━━ Data shown ━━
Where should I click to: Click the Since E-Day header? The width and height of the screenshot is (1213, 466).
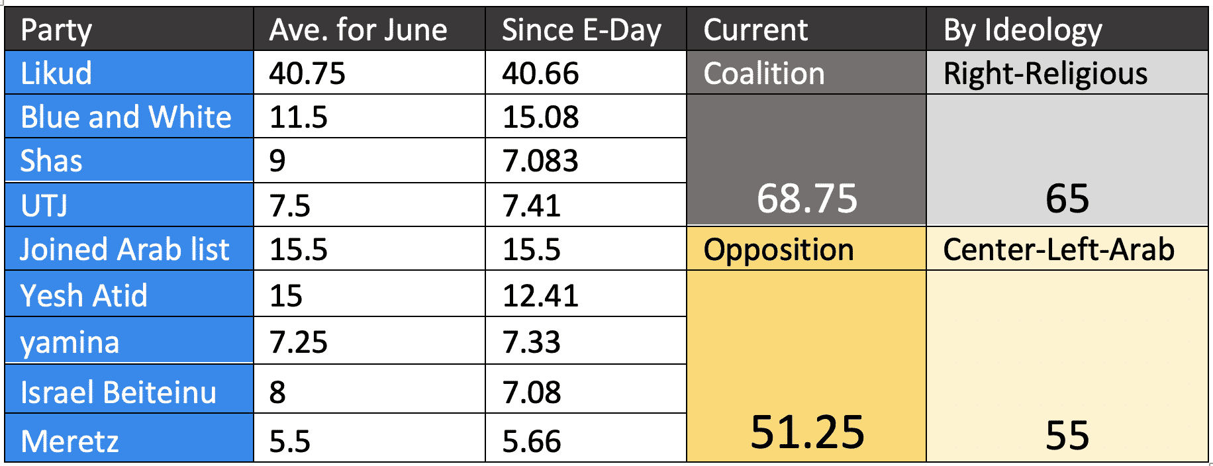point(585,30)
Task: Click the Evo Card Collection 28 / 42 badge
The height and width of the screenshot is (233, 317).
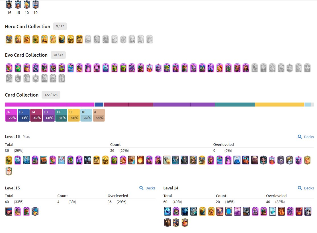Action: click(58, 55)
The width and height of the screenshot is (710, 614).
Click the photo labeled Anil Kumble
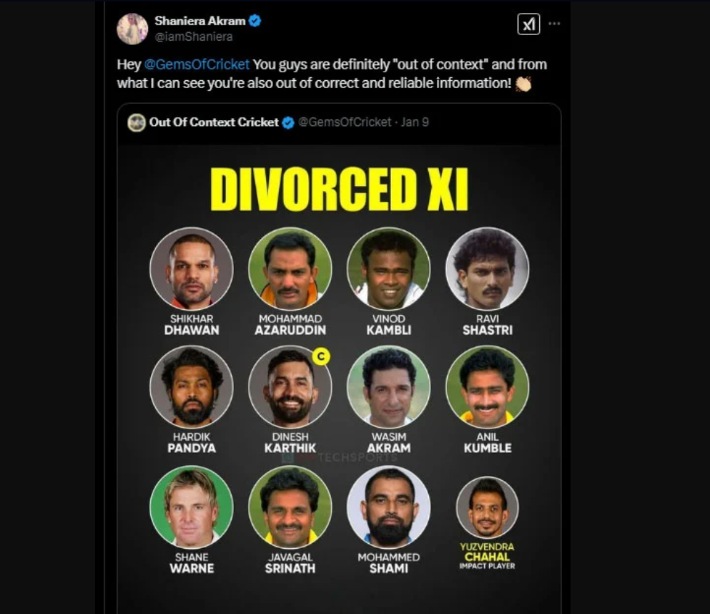tap(487, 387)
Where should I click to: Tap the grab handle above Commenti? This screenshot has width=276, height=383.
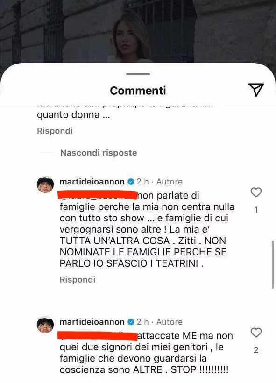pyautogui.click(x=138, y=74)
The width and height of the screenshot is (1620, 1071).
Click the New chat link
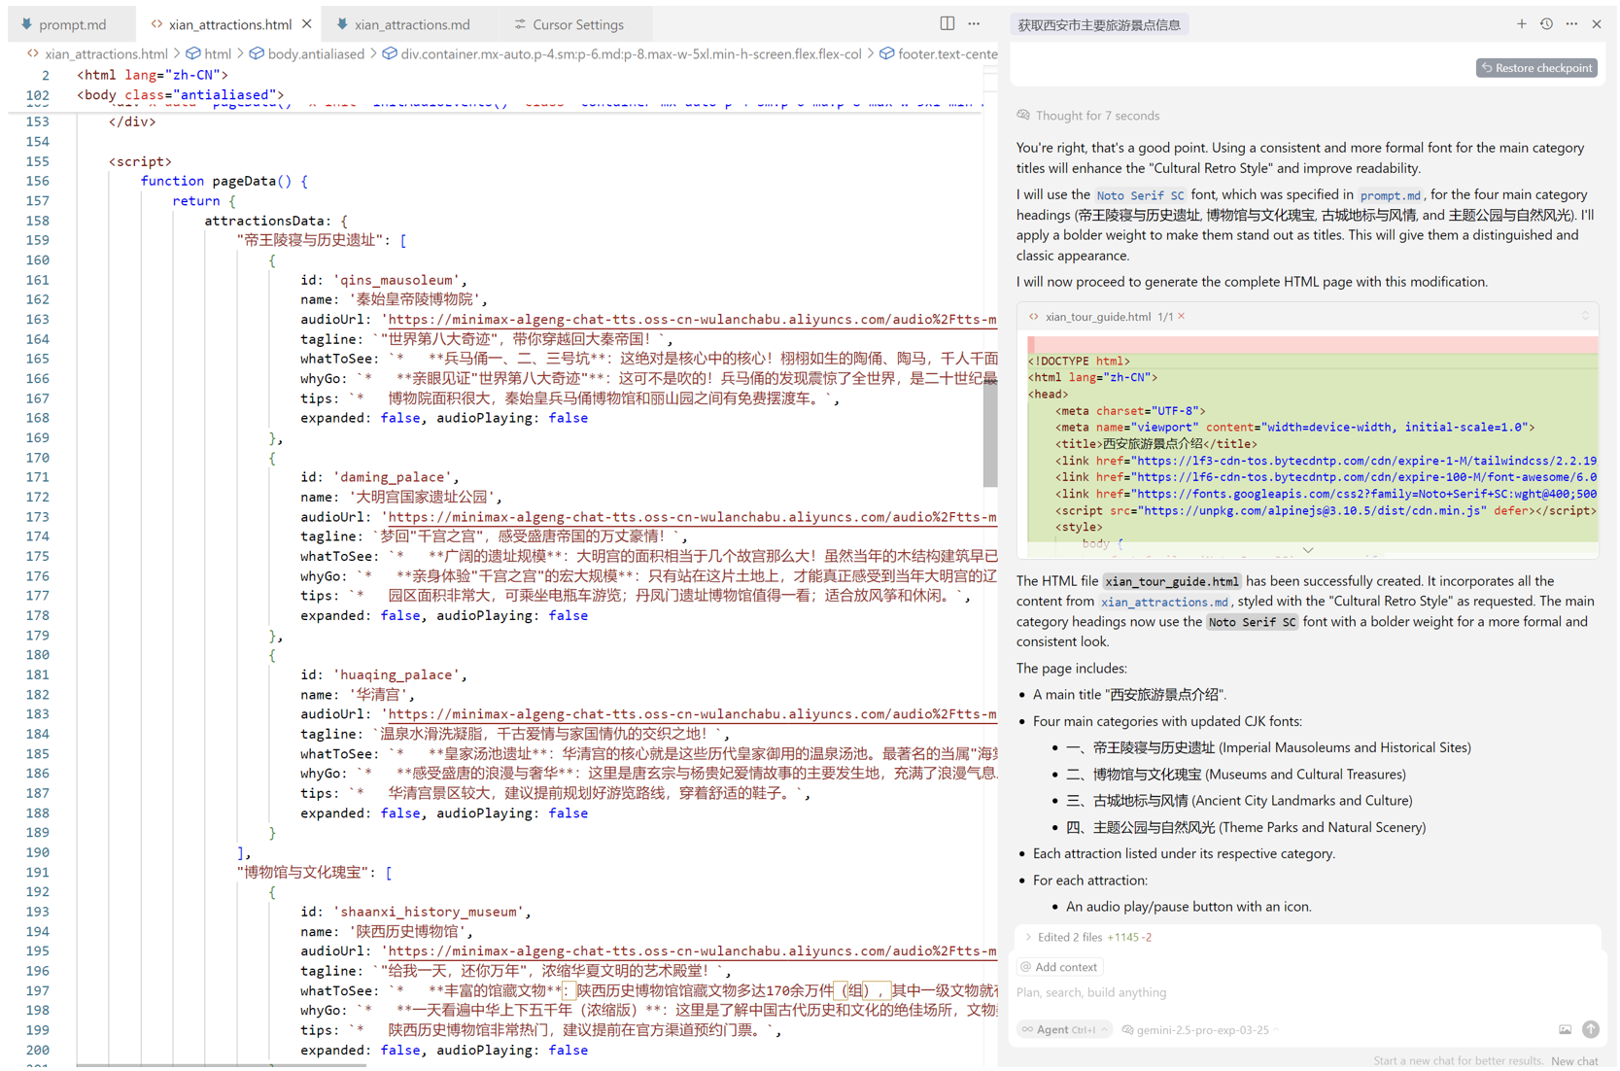(x=1574, y=1060)
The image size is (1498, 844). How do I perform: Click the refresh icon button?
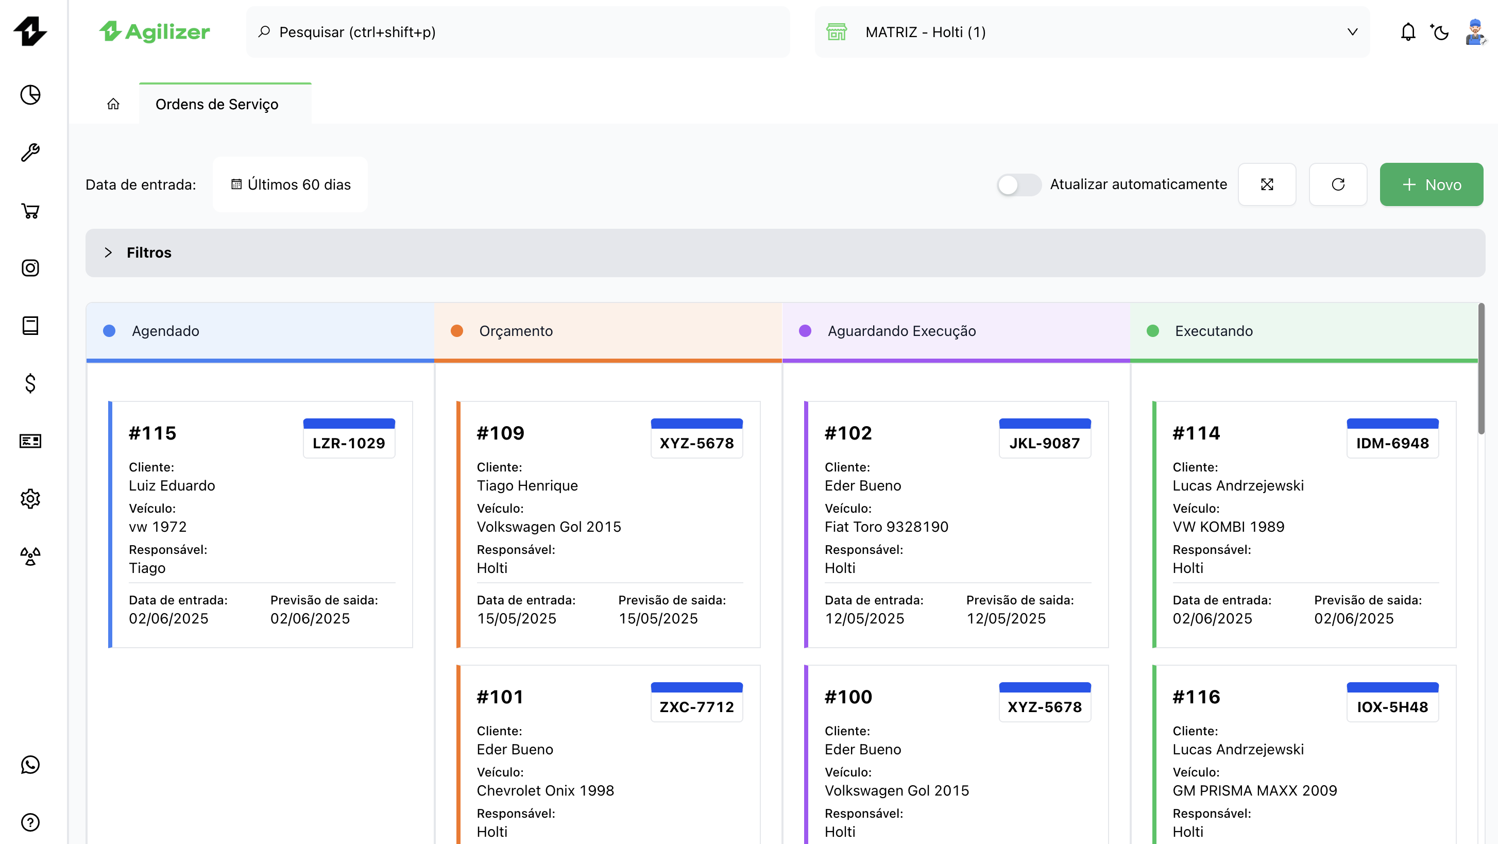point(1338,184)
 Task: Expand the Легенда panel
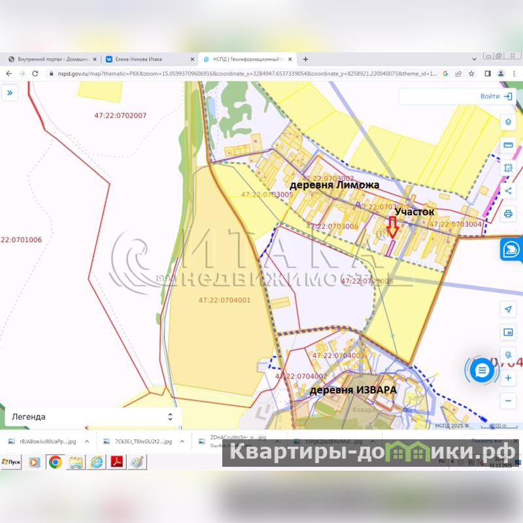pos(170,416)
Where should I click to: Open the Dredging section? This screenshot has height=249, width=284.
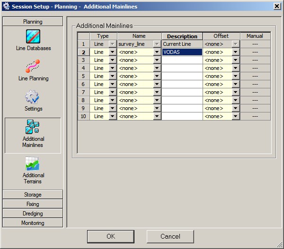click(x=33, y=214)
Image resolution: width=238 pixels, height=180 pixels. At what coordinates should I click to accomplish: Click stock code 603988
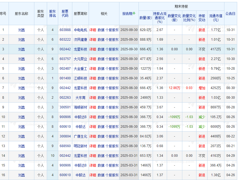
━━━
● What the exercise asks: Echo all of the lines above word for word, without the pictures.

● Exercise output:
Where should I click to: Click the Since E-Day header? The width and height of the screenshot is (1213, 466).
point(585,30)
Task: Click the Evo Card Collection 28 / 42 badge
The height and width of the screenshot is (233, 317).
Action: click(58, 55)
The width and height of the screenshot is (710, 614).
Click the photo labeled Anil Kumble
tap(487, 387)
Where should I click to: Tap the grab handle above Commenti? This screenshot has width=276, height=383.
pyautogui.click(x=138, y=74)
The width and height of the screenshot is (1620, 1071).
Click the New chat link
(x=1574, y=1060)
The image size is (1498, 844). How do I perform: Click the refresh icon button?
point(1338,184)
 Task: Expand the Легенда panel
pos(170,416)
Where should I click to: Open the Dredging section? This screenshot has height=249, width=284.
click(x=33, y=214)
Image resolution: width=238 pixels, height=180 pixels. At what coordinates should I click to accomplish: Click stock code 603988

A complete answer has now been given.